74-year-old Dennis Secrist and 40-year-old Brett Singley were convicted of sex crimes in Ogle County. 71-year-old Daniel Anderson was convicted in Winnebago County. They were all classified by the state as a “Sexually Dangerous Person.”

An Illinois statute defines a “Sexually Dangerous Person” as “All persons suffering from a mental disorder, which mental disorder has existed for a period of not less than one year, immediately prior to the filing of the petition hereinafter provided for, coupled with criminal propensities to the commission of sex offenses, and who have demonstrated propensities toward acts of sexual assault or acts of sexual molestation of children, are hereby declared sexually dangerous persons.”

In addition, the list shows the following individuals that were sentences in Winnebago County, now are released from prison

-- 37-year-old Bernard Williams, convicted of felony aggravated criminal sexual abuse
-- 37-year-old J. Lindenmeier, convicted of predatory criminal sexual assault
-- 57-year-old Brian Davies, convicted of predatory criminal sexual assault

In order to stop the spread of COVID-19 in Illinois prisons, Pritzker has granted clemency to more than 1,000 prisoners.

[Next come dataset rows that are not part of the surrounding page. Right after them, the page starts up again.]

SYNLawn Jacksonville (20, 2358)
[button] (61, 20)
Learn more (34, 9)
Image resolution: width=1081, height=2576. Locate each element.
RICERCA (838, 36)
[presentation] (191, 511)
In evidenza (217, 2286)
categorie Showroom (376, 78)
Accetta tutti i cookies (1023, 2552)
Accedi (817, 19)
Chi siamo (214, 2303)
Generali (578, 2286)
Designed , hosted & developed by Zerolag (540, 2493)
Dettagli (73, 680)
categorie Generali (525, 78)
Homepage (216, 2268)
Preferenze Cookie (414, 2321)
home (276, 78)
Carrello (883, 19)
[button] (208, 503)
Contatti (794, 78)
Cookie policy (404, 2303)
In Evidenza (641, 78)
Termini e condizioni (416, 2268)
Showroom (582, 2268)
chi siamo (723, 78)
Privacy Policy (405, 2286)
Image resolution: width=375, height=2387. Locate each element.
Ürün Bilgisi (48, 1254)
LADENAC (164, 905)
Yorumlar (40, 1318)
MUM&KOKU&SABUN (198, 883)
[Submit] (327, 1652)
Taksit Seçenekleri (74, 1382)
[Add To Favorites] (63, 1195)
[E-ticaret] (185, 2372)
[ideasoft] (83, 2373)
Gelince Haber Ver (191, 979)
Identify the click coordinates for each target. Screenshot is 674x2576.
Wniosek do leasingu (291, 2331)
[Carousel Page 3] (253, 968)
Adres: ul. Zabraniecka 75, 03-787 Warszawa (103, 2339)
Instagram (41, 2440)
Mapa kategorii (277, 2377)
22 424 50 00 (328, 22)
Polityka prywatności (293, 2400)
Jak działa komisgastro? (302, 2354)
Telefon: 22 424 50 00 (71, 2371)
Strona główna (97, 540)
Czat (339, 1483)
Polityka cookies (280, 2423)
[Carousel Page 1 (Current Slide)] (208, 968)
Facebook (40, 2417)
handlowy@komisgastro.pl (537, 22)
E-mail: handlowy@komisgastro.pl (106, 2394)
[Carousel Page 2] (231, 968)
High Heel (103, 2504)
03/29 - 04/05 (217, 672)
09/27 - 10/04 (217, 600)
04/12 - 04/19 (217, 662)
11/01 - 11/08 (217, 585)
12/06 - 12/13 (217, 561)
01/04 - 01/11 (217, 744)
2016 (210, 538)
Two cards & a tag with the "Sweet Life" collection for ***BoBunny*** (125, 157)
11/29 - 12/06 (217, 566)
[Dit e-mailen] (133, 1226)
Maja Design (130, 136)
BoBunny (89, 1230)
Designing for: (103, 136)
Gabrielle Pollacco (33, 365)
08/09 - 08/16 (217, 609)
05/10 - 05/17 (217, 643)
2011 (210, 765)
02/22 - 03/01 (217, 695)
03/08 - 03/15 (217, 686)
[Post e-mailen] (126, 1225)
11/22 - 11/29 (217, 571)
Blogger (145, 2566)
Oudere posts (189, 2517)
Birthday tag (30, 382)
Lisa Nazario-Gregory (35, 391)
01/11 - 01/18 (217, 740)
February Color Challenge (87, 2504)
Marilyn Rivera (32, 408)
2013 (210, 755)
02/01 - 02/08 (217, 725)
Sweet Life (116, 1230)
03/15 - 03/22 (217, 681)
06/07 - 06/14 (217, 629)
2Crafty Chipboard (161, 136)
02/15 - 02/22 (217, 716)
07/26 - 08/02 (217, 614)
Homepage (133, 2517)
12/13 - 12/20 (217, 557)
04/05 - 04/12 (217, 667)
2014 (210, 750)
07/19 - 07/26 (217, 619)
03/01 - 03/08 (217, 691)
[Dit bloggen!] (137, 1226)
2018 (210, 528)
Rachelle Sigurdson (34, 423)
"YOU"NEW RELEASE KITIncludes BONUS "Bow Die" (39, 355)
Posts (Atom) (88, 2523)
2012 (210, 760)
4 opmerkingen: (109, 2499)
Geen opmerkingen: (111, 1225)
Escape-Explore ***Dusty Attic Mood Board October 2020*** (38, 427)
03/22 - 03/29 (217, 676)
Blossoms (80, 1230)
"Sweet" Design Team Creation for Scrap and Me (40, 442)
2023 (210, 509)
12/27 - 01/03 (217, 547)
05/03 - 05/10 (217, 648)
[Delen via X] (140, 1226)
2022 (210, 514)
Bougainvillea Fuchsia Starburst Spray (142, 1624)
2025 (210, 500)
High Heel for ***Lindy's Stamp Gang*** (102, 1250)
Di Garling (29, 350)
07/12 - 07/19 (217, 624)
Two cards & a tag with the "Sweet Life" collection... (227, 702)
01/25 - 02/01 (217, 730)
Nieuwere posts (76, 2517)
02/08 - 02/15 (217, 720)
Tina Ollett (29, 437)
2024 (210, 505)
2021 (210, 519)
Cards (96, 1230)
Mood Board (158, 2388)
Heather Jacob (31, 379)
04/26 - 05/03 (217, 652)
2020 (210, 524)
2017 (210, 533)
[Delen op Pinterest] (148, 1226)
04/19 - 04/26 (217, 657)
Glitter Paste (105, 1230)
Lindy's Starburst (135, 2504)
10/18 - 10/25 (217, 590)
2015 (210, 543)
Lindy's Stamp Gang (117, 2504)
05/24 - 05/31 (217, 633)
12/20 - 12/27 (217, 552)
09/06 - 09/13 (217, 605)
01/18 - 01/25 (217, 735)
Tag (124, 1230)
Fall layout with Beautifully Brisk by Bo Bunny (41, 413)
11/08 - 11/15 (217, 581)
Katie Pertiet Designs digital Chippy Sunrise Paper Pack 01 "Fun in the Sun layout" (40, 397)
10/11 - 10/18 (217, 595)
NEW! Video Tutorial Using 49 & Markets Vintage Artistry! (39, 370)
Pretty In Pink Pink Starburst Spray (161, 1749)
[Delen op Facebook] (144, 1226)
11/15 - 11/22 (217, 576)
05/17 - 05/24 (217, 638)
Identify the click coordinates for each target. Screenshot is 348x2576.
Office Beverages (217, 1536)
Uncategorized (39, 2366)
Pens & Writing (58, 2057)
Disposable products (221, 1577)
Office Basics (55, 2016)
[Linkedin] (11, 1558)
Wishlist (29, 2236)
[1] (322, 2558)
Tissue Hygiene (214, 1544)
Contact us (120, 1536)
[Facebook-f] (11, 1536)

Another one includes Brian Harrington, who was convicted back in 2007 as a 14-year-old for killing a man.

Many had their sentences commuted or were granted medical furlough. Winnebago County State’s Attorney Marilyn Hite-Ross said that some are being let out quickly so she doesn’t have proper time to inform victims, as is required by the Rights of Crime Victim’s Act and the Illinois Constitution.

Hite-Ross says her office was blindsided by the list of criminals out on parole, that they didn’t have a chance to tell some of the victim’s family members until some felons were already home. Originally, her office was told that only non-violent offenders would be released early, not murders as well.